Sale!

SYNE2 Gene Emery-Dreifuss muscular dystrophy type 5 Genetic Test

Original price was: 5,600 د.إ.Current price is: 4,400 د.إ.

-21%

The SYNE2 Gene Emery-Dreifuss Muscular Dystrophy Type 5 Genetic Test is a specialized diagnostic procedure available at DNA Labs UAE, designed to detect mutations in the SYNE2 gene that are associated with Emery-Dreifuss Muscular Dystrophy (EDMD) type 5. This condition is a rare form of muscular dystrophy characterized by muscle weakness and wasting, joint contractures, and heart problems, which can vary in severity among affected individuals. The genetic test involves analyzing the patient’s DNA to identify mutations in the SYNE2 gene, which play a crucial role in the structural integrity and function of muscle and heart cells. Early detection through this test can aid in the management and treatment of the condition, potentially improving the quality of life for those affected. The test is priced at 4400 AED and is conducted with high precision and confidentiality at DNA Labs UAE, ensuring patients receive accurate and timely results.

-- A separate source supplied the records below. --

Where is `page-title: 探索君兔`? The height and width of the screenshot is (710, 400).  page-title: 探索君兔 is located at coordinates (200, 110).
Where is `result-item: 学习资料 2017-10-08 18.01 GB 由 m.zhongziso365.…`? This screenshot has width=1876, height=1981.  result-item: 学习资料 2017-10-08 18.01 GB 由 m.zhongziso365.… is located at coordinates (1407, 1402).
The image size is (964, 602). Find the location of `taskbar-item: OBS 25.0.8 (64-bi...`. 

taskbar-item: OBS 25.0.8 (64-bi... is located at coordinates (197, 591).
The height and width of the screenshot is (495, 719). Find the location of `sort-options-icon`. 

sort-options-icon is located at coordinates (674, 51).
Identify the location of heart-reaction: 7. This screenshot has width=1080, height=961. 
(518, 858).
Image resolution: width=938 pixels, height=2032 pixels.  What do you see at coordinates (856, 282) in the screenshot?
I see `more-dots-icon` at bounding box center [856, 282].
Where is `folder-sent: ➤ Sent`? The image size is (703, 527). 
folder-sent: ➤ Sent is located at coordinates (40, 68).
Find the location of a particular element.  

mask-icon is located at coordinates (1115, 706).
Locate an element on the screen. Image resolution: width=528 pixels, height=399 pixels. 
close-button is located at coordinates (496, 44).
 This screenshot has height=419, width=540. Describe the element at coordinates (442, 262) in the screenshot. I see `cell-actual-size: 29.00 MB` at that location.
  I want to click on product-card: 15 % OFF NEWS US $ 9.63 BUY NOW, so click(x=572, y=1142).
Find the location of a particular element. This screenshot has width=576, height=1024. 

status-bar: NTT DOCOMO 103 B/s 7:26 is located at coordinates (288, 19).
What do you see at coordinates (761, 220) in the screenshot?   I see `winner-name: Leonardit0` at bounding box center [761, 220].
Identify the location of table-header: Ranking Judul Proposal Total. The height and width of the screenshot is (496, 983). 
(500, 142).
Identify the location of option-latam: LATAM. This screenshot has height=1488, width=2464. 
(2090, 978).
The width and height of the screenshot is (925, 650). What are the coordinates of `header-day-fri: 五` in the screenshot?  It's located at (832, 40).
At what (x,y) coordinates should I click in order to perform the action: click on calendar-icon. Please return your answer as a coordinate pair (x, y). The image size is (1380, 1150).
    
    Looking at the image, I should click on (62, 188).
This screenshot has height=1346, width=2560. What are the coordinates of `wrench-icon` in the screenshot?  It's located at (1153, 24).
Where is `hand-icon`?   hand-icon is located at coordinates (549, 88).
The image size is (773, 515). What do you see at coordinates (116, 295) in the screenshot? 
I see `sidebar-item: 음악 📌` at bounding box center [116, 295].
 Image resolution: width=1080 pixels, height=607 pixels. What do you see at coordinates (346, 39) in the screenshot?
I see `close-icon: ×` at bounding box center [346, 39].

Home  Sample collection service available

  • 100% accuaret Test Results
  • Ranked as Most trusted Genetic DNA Lab
  • This test is not intended for medical diagnosis or treatment
Guaranteed Safe Checkout

SYNE2 Gene Emery-Dreifuss Muscular Dystrophy Type 5 Genetic Test

Are you concerned about Emery-Dreifuss muscular dystrophy type 5? DNA Labs UAE offers a comprehensive genetic test to help diagnose this rare genetic disorder. Our SYNE2 Gene Emery-Dreifuss Muscular Dystrophy Type 5 Genetic Test can provide valuable insights into the condition and aid in the development of effective treatment plans.

Test Components and Price

The SYNE2 Gene Emery-Dreifuss Muscular Dystrophy Type 5 Genetic Test is priced at AED 4400.0. The test requires a blood sample or extracted DNA, or even just one drop of blood on an FTA card. Our expert team utilizes NGS technology to analyze the genetic material and identify any mutations in the SYNE2 gene.

Report Delivery and Method

Once the sample is collected, the report will be delivered within 3 to 4 weeks. Our advanced NGS technology ensures accurate and reliable results.

Test Type and Doctor

The SYNE2 Gene Emery-Dreifuss Muscular Dystrophy Type 5 Genetic Test falls under the category of neurological disorders. It is recommended to consult a neurologist for this test, as they specialize in diagnosing and treating such conditions.

Test Department and Pre-Test Information

The SYNE2 Gene Emery-Dreifuss Muscular Dystrophy Type 5 Genetic Test is conducted by our Genetics department. Before undergoing the test, it is essential to provide the clinical history of the patient. Additionally, a genetic counseling session will be conducted to draw a pedigree chart of family members affected by SYNE2 Gene Emery-Dreifuss Muscular Dystrophy Type 5.

About Emery-Dreifuss Muscular Dystrophy Type 5

Emery-Dreifuss muscular dystrophy type 5 is a rare genetic disorder that primarily affects muscle and joint function. The SYNE2 gene is associated with this condition. Genetic testing using NGS technology can help identify any mutations in the SYNE2 gene, enabling a definitive diagnosis. This diagnosis is crucial for developing effective treatment plans and providing genetic counseling to affected individuals and their families.

Test Name SYNE2 Gene Emery-Dreifuss muscular dystrophy type 5 Genetic Test
Components
Price 4400.0 AED
Sample Condition Blood or Extracted DNA or One drop Blood on FTA Card o
Report Delivery 3 to 4 Weeks
Method NGS Technology
Test type Neurological Disorders
Doctor Neurologist
Test Department: Genetics
Pre Test Information Clinical History of Patient who is going for SYNE2 Gene Emery-Dreifuss muscular dystrophy type 5 NGS Genetic DNA Test A Genetic Counselling session to draw a pedigree chart of family members affected with SYNE2 Gene Emery-Dreifuss muscular dystrophy type 5
Test Details

The SYNE2 gene is associated with Emery-Dreifuss muscular dystrophy type 5, a rare genetic disorder that affects muscle and joint function. NGS (next-generation sequencing) genetic testing can be used to identify mutations in the SYNE2 gene that may be responsible for the disorder. This type of testing can provide a definitive diagnosis, which can be helpful for developing treatment plans and providing genetic counseling for affected individuals and their families.